There were two occasions, he recounts, when they assembled the structure and realised the doors didn't fit. "So someone had to run down the mountain, get the doors and hike back up. That took another six hours. It's those experiences that can break you and make you wonder if it's all worth it."

Did you discover your inner Mowgli? I tease. "My research assistants would tell you otherwise!" he replies, chuckling. He's gotten lost in the forest many times. "I'd take one path and my assistants would take another. Then when I emerge out of the forest looking all gnarly, scratched and tracking mud, they'd ask: 'Apa kamu lalu (What did you go through)?'" he recalls half-exasperatedly.

Physical and biological risks present an array of challenges for wildlife and other natural resource professionals, and members of the public in their pursuit of outdoor recreation. Wildlife professionals, in particular, are often faced with natural hazards with great frequency as a routine part of their job requirements and duties.

"It comes with the job description," he agrees dryly. From gibbons flinging their faeces at him, having a stalker rhinoceros hornbill that insists on attacking him every time he visits the outhouse to driving his car into a ravine — some of these harrowing incidents did make him question his life choices.

But as he held the clouded leopard in his hands for the first time, he knew he had made the right decision. "That's why I say that getting into conservation was like an arranged marriage for me. Once I saw this creature in the wild and witnessed how it fits so perfectly within the ecosystem, I can no longer imagine, nor did I want to imagine a world without clouded leopards."
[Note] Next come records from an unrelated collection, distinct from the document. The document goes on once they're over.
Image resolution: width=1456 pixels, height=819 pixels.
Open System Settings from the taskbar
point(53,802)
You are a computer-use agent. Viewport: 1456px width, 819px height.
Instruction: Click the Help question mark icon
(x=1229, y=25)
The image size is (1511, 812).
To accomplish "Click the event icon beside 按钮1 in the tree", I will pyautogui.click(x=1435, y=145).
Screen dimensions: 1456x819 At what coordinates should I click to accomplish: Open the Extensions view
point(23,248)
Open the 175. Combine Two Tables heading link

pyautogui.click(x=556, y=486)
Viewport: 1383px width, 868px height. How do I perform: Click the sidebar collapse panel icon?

It's a different kind of "awesome" he tells me proudly. And he hasn't looked back since. "Conservation is the perfect fit for me," he concludes, smiling.

Despite being schooled on naming birds and primates, the young city boy has certainly made it good in the wilds of Borneo. The romance is real, Chrishen promises with a grin. And as with all great marriages, the journey has only begun.

The Merdeka Award Grant for International Attachment held biannually with the Merdeka Awards honours young Malaysians, between the ages 22 and 35, with the opportunity to participate in short-term collaborative projects/programmes of up to three months, with internationally-recognised host institution in select disciplines such as education, arts, sports, community/social work, environment, health, science and technology.

The next grant presentation will be held in 2021 while the winners for the 2020 Merdeka Awards held this year will be announced on Dec 10, 2020.